Festival of Young Theatre Makers celebrates fifty years of youth theatre.
This July, the Belgrade Theatre will present All Our Tomorrows, a festival of young theatre makers, to celebrate fifty years since its youth theatre programme was established.
The festival will showcase a variety of work from some of the UK’s up and coming young theatre-makers and performers, both at the Belgrade’s B2 auditorium and Shop Front Theatre. Throughout this week-long festival, pre-professional and early stage companies from Coventry and beyond will take to the stage including Gateway Youth Dance Company and Phoenix Academy NE, Keychain Theatre Company, Clown Funeral, See & Eye Theatre, Bristol Old Vic as well as performances by the Belgrade’s own Young Company and Senior Youth Theatre.
The festival sees the revival of the Belgrade Young Company production Rise, which played on the B2 stage earlier this year and features a young cast of all-female performers. Inspired by the young people’s own experiences of everyday sexism, Rise follows a group of young women as they hijack a van and embark on a road trip to see their idol Beyoncé, in concert.
Also performing as part of the festival, Gateway Youth Dance Company and Phoenix Academy NE will present Quantum Leap, which showcases four short works from its repertoire created by some of our country’s leading choreographers and directed by Martin Hylton. Emerging Coventry-based theatre company Keychain will present their modern, urban love story Shine My Nine which asks the question, how far would you go for the one you love? Keychain Theatre Company are founded by students of Coventry University, who also performed at the Belgrade earlier this year as part of New Ventures in Theatre-Making.
Surreal humour, physical theatre and original music are combined as Clown Funeral take to the stage with their production of The Murderer, based on the poem by Luke Kennard. The company, formed by Warwick University graduates, will bring this show back to Coventry following its success at last year’s Edinburgh Fringe Festival.
Tethered to the Light is a play created and performed by the Belgrade Senior Youth Theatre, which takes the audience through the stages of grief, while examining how technology affects our relationship with ourselves and others.
Bristol Old Vic will return to the Belgrade with Beowulf, inspired by the Anglo-saxon epic poem and using an original score and ensemble theatre to tell the story of history’s greatest hero. Completing the festival line-up is Zero for the Young Dudes, written by Alistair McDowell for the National Theatre Connections Festival and performed by See & Eye Theatre. It follows the inmates at a bizarre summer camp as they plot a revolution, and as the day wears on a violent future looms on the horizon.

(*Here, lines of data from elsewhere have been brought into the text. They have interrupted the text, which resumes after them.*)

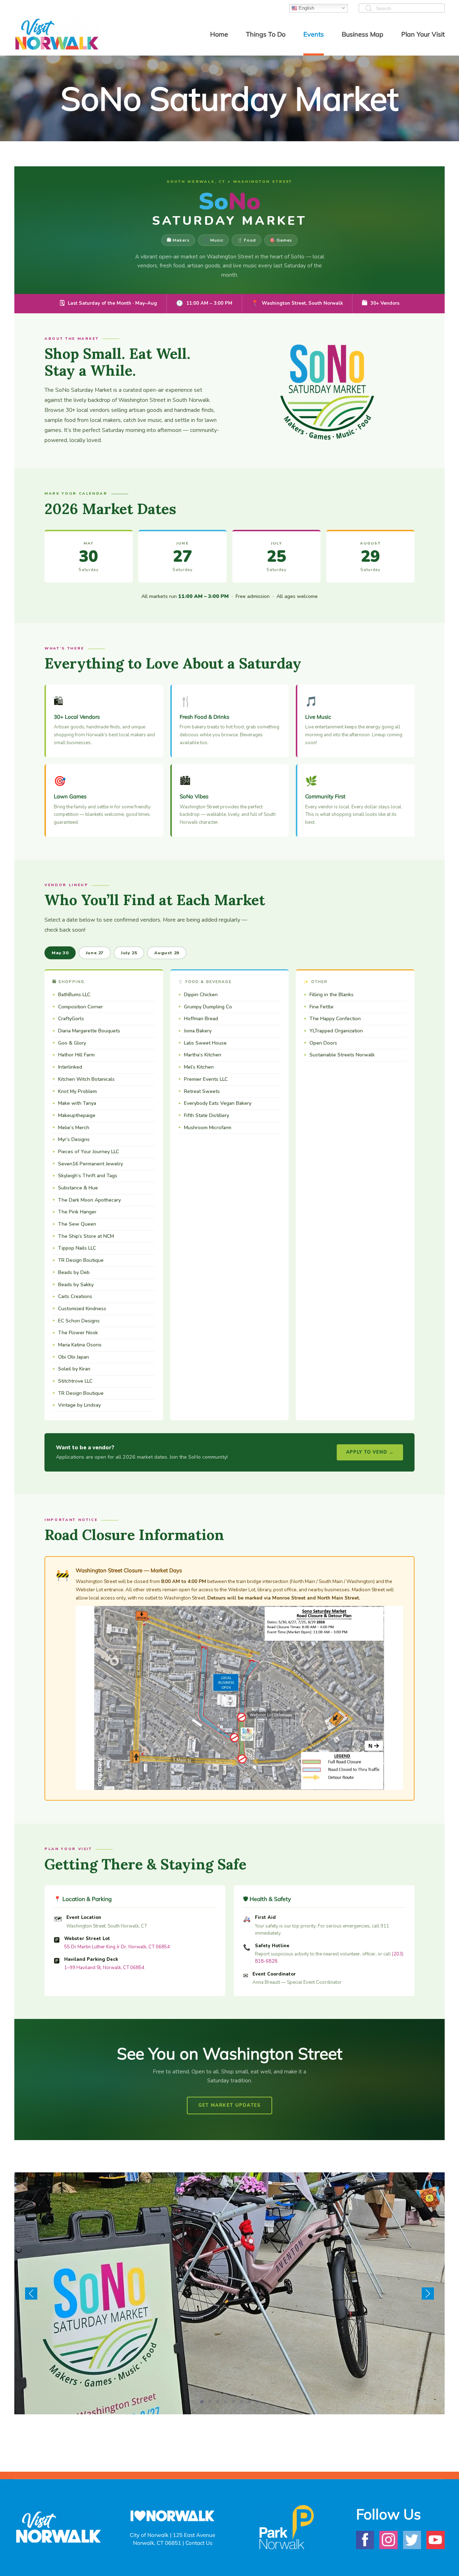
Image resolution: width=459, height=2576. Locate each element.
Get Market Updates (229, 2105)
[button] (31, 2293)
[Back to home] (57, 34)
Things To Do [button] (265, 34)
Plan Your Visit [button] (423, 34)
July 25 (129, 953)
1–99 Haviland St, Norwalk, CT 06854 (104, 1967)
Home (219, 34)
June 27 (95, 953)
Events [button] (313, 34)
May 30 (60, 953)
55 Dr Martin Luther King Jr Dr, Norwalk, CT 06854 (117, 1947)
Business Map (362, 34)
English (305, 7)
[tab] (202, 2402)
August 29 (166, 953)
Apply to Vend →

Justine Themen, Associate Director of the Community & Education Company said, “At the Belgrade we offer a very broad participatory programme, open to all but targeting those communities traditionally less engaged with theatre. The All Our Tomorrows festival aims to support some of these young people to make a supported step into the profession by sharing their own work and meeting with other young emerging artists from across the UK, from the North East to the South West. We are delighted also to be hosting emerging companies from both the city’s universities working to support them to maintain their lives within the city.”
2017 marks the fifty years since the Belgrade Community & Education Company introduced its first youth theatre group. Since then the Belgrade’s Youth Theatre programme has grown into a broad-reaching which has since grown into a broad-reaching programme including five in-house youth groups and two outreach youth theatres, for ages 8 to 25.
During its history, the Belgrade’s Youth Theatre has nurtured and developed emerging young talent that has gone on to have successful careers in the theatre industry including Hollywood a-list actor Clive Owen.
All Our Tomorrows builds on the success of the Belgrade’s 2015 July Festival of theatre created by and for young people, as part of the theatre’s Inspiring Curiosity celebrations. The festival runs at the Belgrade Theatre from Tuesday 11th to Sunday 16th July. Tickets are Pay What You Can.